━━━ Extracted material ━━━

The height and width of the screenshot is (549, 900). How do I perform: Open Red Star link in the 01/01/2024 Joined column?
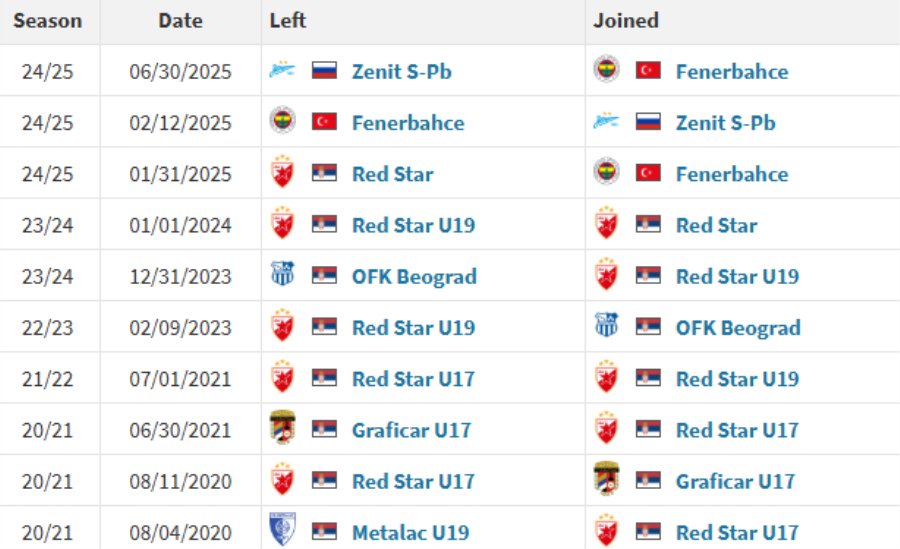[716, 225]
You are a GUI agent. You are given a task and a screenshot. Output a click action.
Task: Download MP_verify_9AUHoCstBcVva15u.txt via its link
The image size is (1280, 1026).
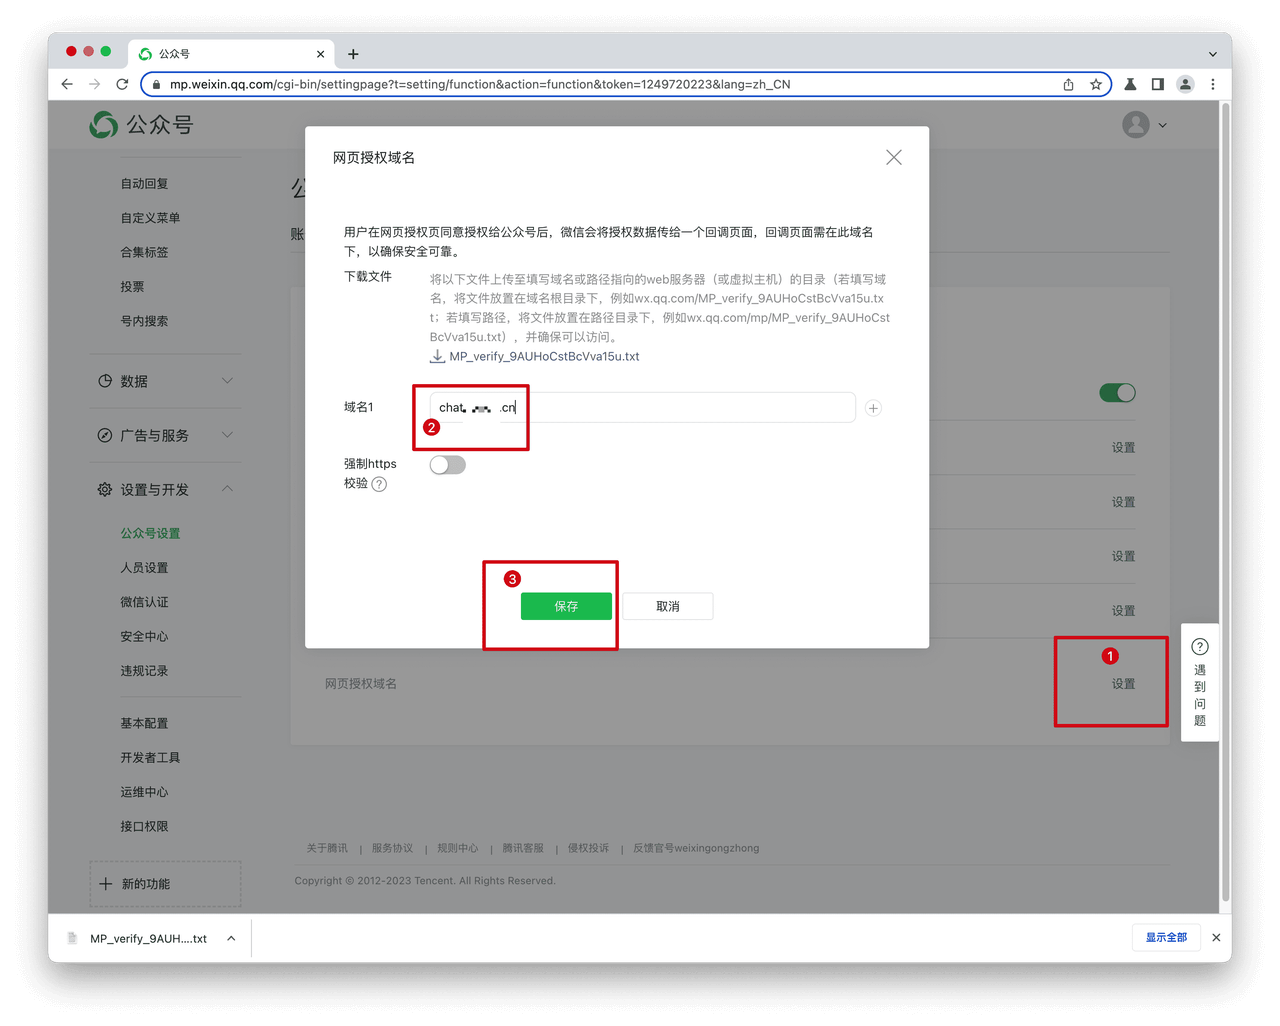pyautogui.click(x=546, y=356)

━━━
━━━ Extracted material ━━━

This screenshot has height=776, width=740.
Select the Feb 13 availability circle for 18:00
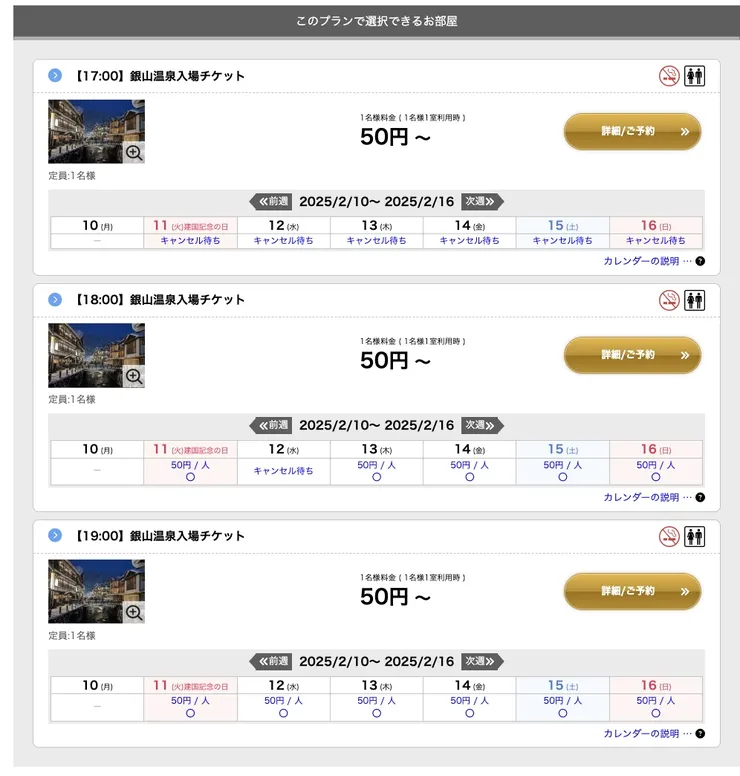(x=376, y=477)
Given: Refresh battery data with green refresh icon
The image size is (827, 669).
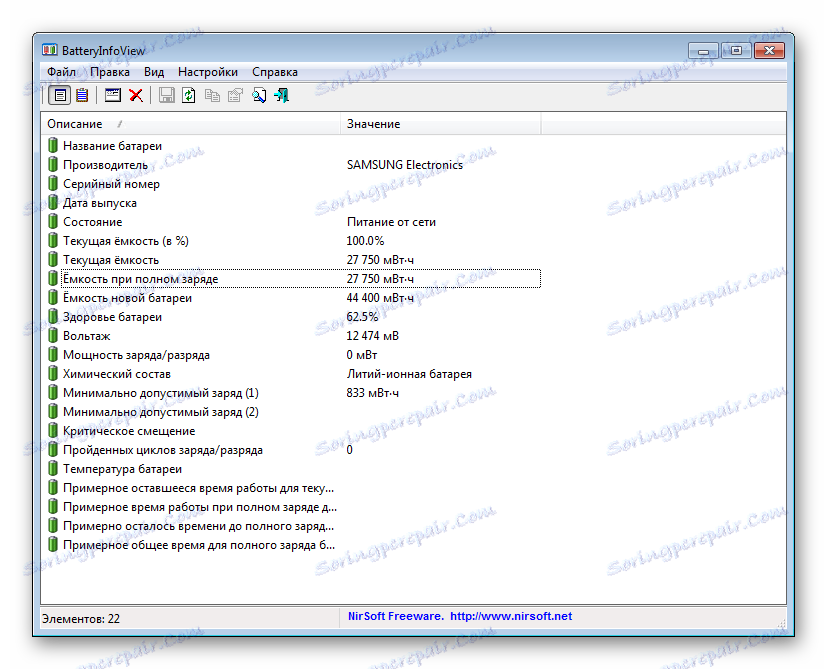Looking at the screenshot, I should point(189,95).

━━━

Task to complete — Within the entries above, give again exactly the lines starting at the one that contains "The height and" and ending at the one that contains "You are a GUI", leaving out the pictures.

Written solution —
The height and width of the screenshot is (549, 900). How do I perform: Open Red Star link in the 01/01/2024 Joined column?
[716, 225]
You are a GUI agent. You are given a task and a screenshot. Output a click action.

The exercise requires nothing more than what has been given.